As for Cata herself? ‘I was shielding because of the health conditions.’ So it was down to Dave to keep the store going. ‘He has been amazing, especially over lockdown.’
She returned in June, ready for the shop reopening properly. Vulnerable customers have still been able to order online and to ask for their tubs to be refilled just the way they want them, be that half-full, quarter-full or right up to the top. ”We can do their shopping for them. It’s a really personal service, because it’s me and Dave and they know us.’
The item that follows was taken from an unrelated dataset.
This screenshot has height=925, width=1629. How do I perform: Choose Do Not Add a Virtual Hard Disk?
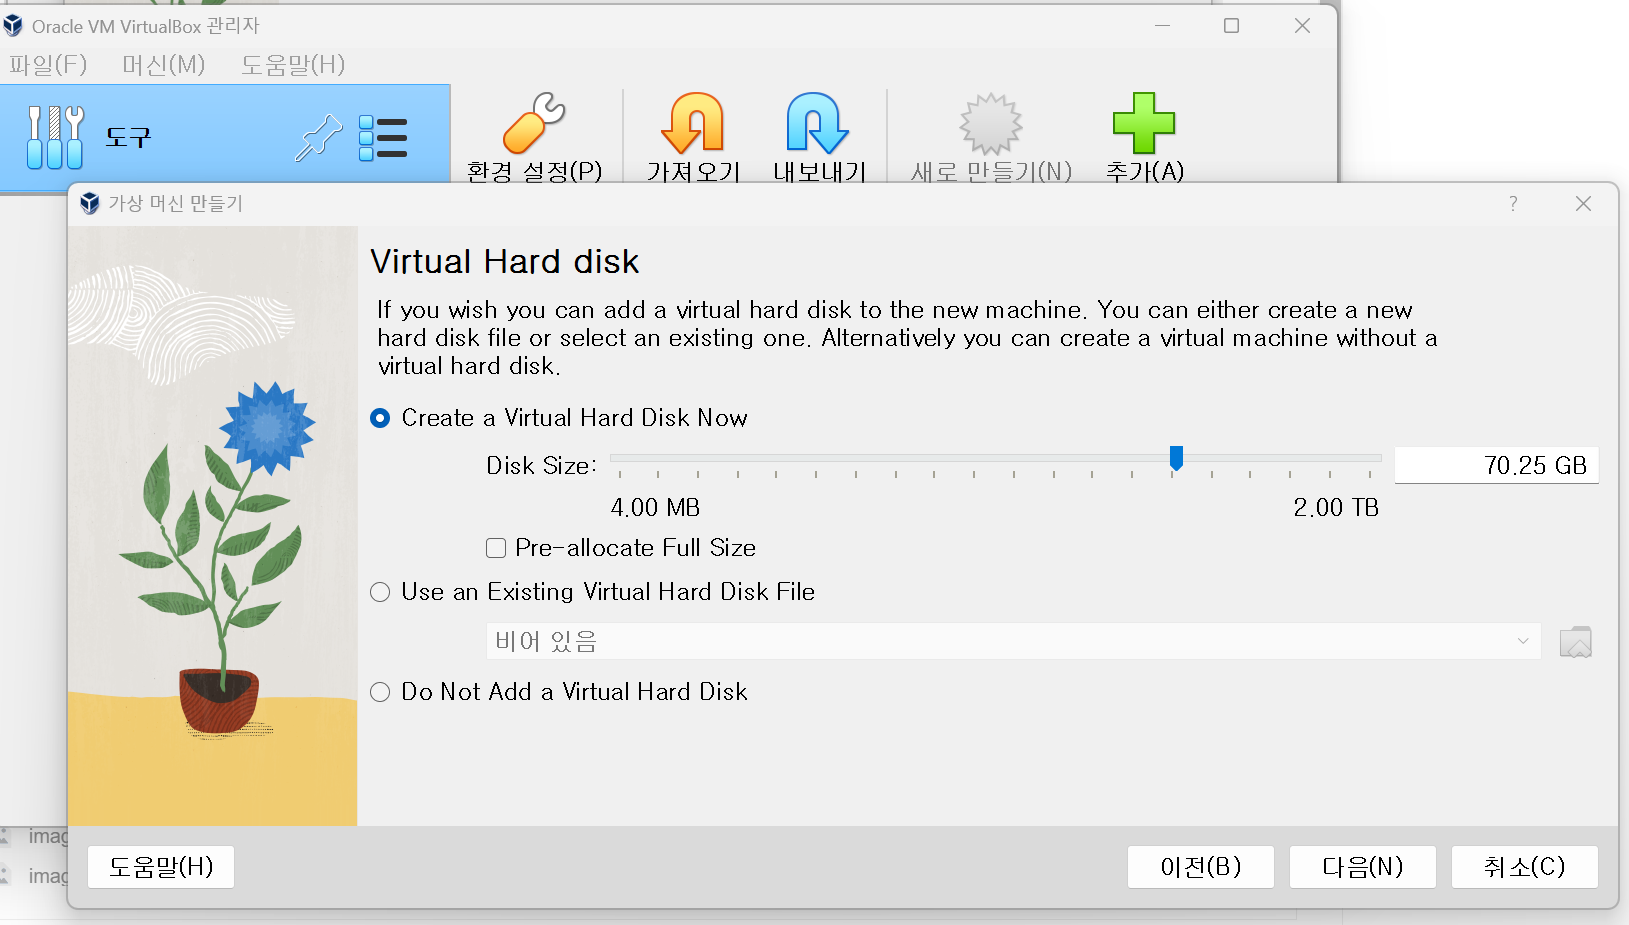380,692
The café has also reopened, albeit a scaled back version. After all, as she says: ‘It’s just me and my husband.’ Oh, and 13-year-old Phaedra works in the store on a Saturday. They also have another daughter, aged 21, and a son, aged 24, who both live in Brighton. Their son has a one-year-old son of his own. ‘We haven’t seen him since February,’ says Cata.
‘I love him. He’s amazing’
Her husband deserves special mention, for the role he’s played in keeping the store open throughout this year. ‘I love him. He’s amazing. He’s been an NHS mental health worker for 20 years and literally handed in his notice a couple of weeks ago.’
So how’s Cata’s health now? ‘I definitely feel better, because I’m working for myself. I’m managing. I meditate and move a lot and make sure I connect with outside a lot.’
The couple might be tired – they haven’t had a break since Christmas. But she says: ‘We are hoping to take a holiday in October.’ She admits that it’s been a challenging year, financially, but she’s hopeful for the future and is planning to focus on developing the e-commerce side of the website this month.
At the end of the day, Cata firmly believes in her zero waste ethics of her store. ‘I know it’s a goer and something people want. It has to work and it will.’